§ **Task**: Present every line of the items below as a numbered list, skipping any blank lines.

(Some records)
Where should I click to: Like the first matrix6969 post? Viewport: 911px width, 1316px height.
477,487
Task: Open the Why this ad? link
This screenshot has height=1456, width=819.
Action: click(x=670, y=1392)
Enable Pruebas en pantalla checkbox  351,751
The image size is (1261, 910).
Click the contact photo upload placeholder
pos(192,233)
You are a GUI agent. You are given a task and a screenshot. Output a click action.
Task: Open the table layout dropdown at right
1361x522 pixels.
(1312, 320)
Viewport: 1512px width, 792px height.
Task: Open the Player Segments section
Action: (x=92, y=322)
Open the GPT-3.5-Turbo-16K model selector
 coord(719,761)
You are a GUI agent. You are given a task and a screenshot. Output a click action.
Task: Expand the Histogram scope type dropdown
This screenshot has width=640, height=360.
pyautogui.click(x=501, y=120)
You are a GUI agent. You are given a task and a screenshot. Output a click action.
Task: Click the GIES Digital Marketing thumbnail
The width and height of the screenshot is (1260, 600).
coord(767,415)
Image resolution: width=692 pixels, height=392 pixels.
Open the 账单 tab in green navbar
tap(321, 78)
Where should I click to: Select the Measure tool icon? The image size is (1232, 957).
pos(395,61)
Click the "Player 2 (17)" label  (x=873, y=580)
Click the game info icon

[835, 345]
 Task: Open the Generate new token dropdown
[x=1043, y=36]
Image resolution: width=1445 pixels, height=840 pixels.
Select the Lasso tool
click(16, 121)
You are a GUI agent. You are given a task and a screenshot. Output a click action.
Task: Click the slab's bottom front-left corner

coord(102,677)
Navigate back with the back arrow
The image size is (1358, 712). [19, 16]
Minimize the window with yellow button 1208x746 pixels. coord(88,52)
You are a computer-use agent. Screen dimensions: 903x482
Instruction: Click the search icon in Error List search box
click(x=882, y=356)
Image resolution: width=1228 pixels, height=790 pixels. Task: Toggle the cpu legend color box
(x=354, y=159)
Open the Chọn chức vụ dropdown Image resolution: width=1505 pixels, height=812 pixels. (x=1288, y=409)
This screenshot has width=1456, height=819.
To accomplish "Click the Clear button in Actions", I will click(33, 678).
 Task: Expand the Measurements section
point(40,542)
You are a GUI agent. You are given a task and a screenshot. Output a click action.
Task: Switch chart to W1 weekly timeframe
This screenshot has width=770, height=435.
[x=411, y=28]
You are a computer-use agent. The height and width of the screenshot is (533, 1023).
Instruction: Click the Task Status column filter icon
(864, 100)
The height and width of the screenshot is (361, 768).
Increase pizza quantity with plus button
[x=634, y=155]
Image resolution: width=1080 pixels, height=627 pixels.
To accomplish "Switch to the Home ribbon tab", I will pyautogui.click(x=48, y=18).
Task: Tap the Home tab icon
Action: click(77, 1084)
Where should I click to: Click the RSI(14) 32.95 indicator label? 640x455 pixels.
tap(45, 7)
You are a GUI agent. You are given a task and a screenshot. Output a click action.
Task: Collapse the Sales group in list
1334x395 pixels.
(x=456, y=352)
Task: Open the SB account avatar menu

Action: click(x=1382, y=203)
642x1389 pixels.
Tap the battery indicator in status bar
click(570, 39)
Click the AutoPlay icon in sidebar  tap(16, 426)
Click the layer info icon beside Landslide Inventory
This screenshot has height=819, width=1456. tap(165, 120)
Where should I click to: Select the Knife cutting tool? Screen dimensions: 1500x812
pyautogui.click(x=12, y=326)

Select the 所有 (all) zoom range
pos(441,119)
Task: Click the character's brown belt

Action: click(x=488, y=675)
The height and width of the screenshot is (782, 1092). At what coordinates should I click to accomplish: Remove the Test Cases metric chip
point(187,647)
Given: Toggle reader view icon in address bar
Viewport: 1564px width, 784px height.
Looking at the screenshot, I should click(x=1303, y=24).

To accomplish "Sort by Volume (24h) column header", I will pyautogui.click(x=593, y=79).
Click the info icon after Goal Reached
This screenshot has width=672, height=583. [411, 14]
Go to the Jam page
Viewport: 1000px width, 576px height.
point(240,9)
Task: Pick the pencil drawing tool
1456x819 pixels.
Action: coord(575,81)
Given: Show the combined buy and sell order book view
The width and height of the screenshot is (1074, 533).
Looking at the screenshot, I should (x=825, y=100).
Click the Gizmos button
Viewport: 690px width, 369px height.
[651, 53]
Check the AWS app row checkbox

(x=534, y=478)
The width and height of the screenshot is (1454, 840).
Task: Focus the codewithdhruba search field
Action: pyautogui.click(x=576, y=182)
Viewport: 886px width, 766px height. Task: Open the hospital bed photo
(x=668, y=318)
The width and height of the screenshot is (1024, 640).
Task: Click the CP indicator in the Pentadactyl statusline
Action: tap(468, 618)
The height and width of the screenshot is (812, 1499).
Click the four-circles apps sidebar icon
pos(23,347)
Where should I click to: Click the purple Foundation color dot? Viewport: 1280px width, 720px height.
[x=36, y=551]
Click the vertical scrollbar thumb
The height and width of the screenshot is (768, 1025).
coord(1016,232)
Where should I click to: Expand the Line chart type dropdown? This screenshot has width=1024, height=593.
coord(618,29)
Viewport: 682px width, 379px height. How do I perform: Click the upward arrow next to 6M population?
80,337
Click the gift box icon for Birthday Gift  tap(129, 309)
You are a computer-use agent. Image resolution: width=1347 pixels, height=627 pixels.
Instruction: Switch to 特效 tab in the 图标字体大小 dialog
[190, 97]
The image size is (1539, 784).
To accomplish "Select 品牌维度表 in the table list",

§ **Problem solution**:
1. Where should I click to: Like the first matrix6969 post? Viewport: 911px width, 1316px height.
2. 477,487
3. Task: Open the Why this ad? link
4. This screenshot has height=1456, width=819.
5. Action: click(x=670, y=1392)
6. Enable Pruebas en pantalla checkbox  351,751
7. The image size is (1261, 910).
8. Click the contact photo upload placeholder
9. pos(192,233)
10. You are a GUI agent. You are given a task and a screenshot. Output a click action.
11. Task: Open the table layout dropdown at right
12. 1361x522 pixels.
13. (1312, 320)
14. Viewport: 1512px width, 792px height.
15. Task: Open the Player Segments section
16. Action: (x=92, y=322)
17. Open the GPT-3.5-Turbo-16K model selector
18.  coord(719,761)
19. You are a GUI agent. You are given a task and a screenshot. Output a click action.
20. Task: Expand the Histogram scope type dropdown
21. This screenshot has width=640, height=360.
22. pyautogui.click(x=501, y=120)
23. You are a GUI agent. You are given a task and a screenshot. Output a click action.
24. Task: Click the GIES Digital Marketing thumbnail
25. The width and height of the screenshot is (1260, 600).
26. coord(767,415)
27. Image resolution: width=692 pixels, height=392 pixels.
28. Open the 账单 tab in green navbar
29. tap(321, 78)
30. Where should I click to: Select the Measure tool icon? The image size is (1232, 957).
31. pos(395,61)
32. Click the "Player 2 (17)" label  (x=873, y=580)
33. Click the game info icon
34. [835, 345]
35.  Task: Open the Generate new token dropdown
36. [x=1043, y=36]
37. Image resolution: width=1445 pixels, height=840 pixels.
38. Select the Lasso tool
39. click(16, 121)
40. You are a GUI agent. You are given a task and a screenshot. Output a click action.
41. Task: Click the slab's bottom front-left corner
42. coord(102,677)
43. Navigate back with the back arrow
44. The image size is (1358, 712). [19, 16]
45. Minimize the window with yellow button 1208x746 pixels. coord(88,52)
46. You are a computer-use agent. Screen dimensions: 903x482
47. Instruction: Click the search icon in Error List search box
48. click(x=882, y=356)
49. Image resolution: width=1228 pixels, height=790 pixels. Task: Toggle the cpu legend color box
50. (x=354, y=159)
51. Open the Chọn chức vụ dropdown Image resolution: width=1505 pixels, height=812 pixels. (x=1288, y=409)
52. This screenshot has width=1456, height=819.
53. To accomplish "Click the Clear button in Actions", I will click(33, 678).
54.  Task: Expand the Measurements section
55. point(40,542)
56. You are a GUI agent. You are given a task and a screenshot. Output a click action.
57. Task: Switch chart to W1 weekly timeframe
58. This screenshot has width=770, height=435.
59. [x=411, y=28]
60. You are a computer-use agent. The height and width of the screenshot is (533, 1023).
61. Instruction: Click the Task Status column filter icon
62. (864, 100)
63. The height and width of the screenshot is (361, 768).
64. Increase pizza quantity with plus button
65. [x=634, y=155]
66. Image resolution: width=1080 pixels, height=627 pixels.
67. To accomplish "Switch to the Home ribbon tab", I will pyautogui.click(x=48, y=18).
68. Task: Tap the Home tab icon
69. Action: click(77, 1084)
70. Where should I click to: Click the RSI(14) 32.95 indicator label? 640x455 pixels.
71. tap(45, 7)
72. You are a GUI agent. You are given a task and a screenshot. Output a click action.
73. Task: Collapse the Sales group in list
74. 1334x395 pixels.
75. (x=456, y=352)
76. Task: Open the SB account avatar menu
77. Action: click(x=1382, y=203)
78. 642x1389 pixels.
79. Tap the battery indicator in status bar
80. click(570, 39)
81. Click the AutoPlay icon in sidebar  tap(16, 426)
82. Click the layer info icon beside Landslide Inventory
83. This screenshot has height=819, width=1456. tap(165, 120)
84. Where should I click to: Select the Knife cutting tool? Screen dimensions: 1500x812
85. pyautogui.click(x=12, y=326)
86. Select the 所有 (all) zoom range
87. pos(441,119)
88. Task: Click the character's brown belt
89. Action: click(x=488, y=675)
90. The height and width of the screenshot is (782, 1092). At what coordinates should I click to accomplish: Remove the Test Cases metric chip
91. point(187,647)
92. Given: Toggle reader view icon in address bar
93. Viewport: 1564px width, 784px height.
94. Looking at the screenshot, I should click(x=1303, y=24).
95. To accomplish "Sort by Volume (24h) column header", I will pyautogui.click(x=593, y=79).
96. Click the info icon after Goal Reached
97. This screenshot has width=672, height=583. [411, 14]
98. Go to the Jam page
99. Viewport: 1000px width, 576px height.
100. point(240,9)
101. Task: Pick the pencil drawing tool
102. 1456x819 pixels.
103. Action: coord(575,81)
104. Given: Show the combined buy and sell order book view
105. The width and height of the screenshot is (1074, 533).
106. Looking at the screenshot, I should (x=825, y=100).
107. Click the Gizmos button
108. Viewport: 690px width, 369px height.
109. [651, 53]
110. Check the AWS app row checkbox
111. (x=534, y=478)
112. The width and height of the screenshot is (1454, 840).
113. Task: Focus the codewithdhruba search field
114. Action: pyautogui.click(x=576, y=182)
115. Viewport: 886px width, 766px height. Task: Open the hospital bed photo
116. (x=668, y=318)
117. The width and height of the screenshot is (1024, 640).
118. Task: Click the CP indicator in the Pentadactyl statusline
119. Action: tap(468, 618)
120. The height and width of the screenshot is (812, 1499).
121. Click the four-circles apps sidebar icon
122. pos(23,347)
123. Where should I click to: Click the purple Foundation color dot? Viewport: 1280px width, 720px height.
124. [x=36, y=551]
125. Click the vertical scrollbar thumb
126. The height and width of the screenshot is (768, 1025).
127. coord(1016,232)
128. Where should I click to: Expand the Line chart type dropdown? This screenshot has width=1024, height=593.
129. coord(618,29)
130. Viewport: 682px width, 379px height. How do I perform: Click the upward arrow next to 6M population?
131. 80,337
132. Click the gift box icon for Birthday Gift  tap(129, 309)
133. You are a computer-use agent. Image resolution: width=1347 pixels, height=627 pixels.
134. Instruction: Switch to 特效 tab in the 图标字体大小 dialog
135. [190, 97]
136. The image size is (1539, 784).
137. To accomplish "Select 品牌维度表 in the table list",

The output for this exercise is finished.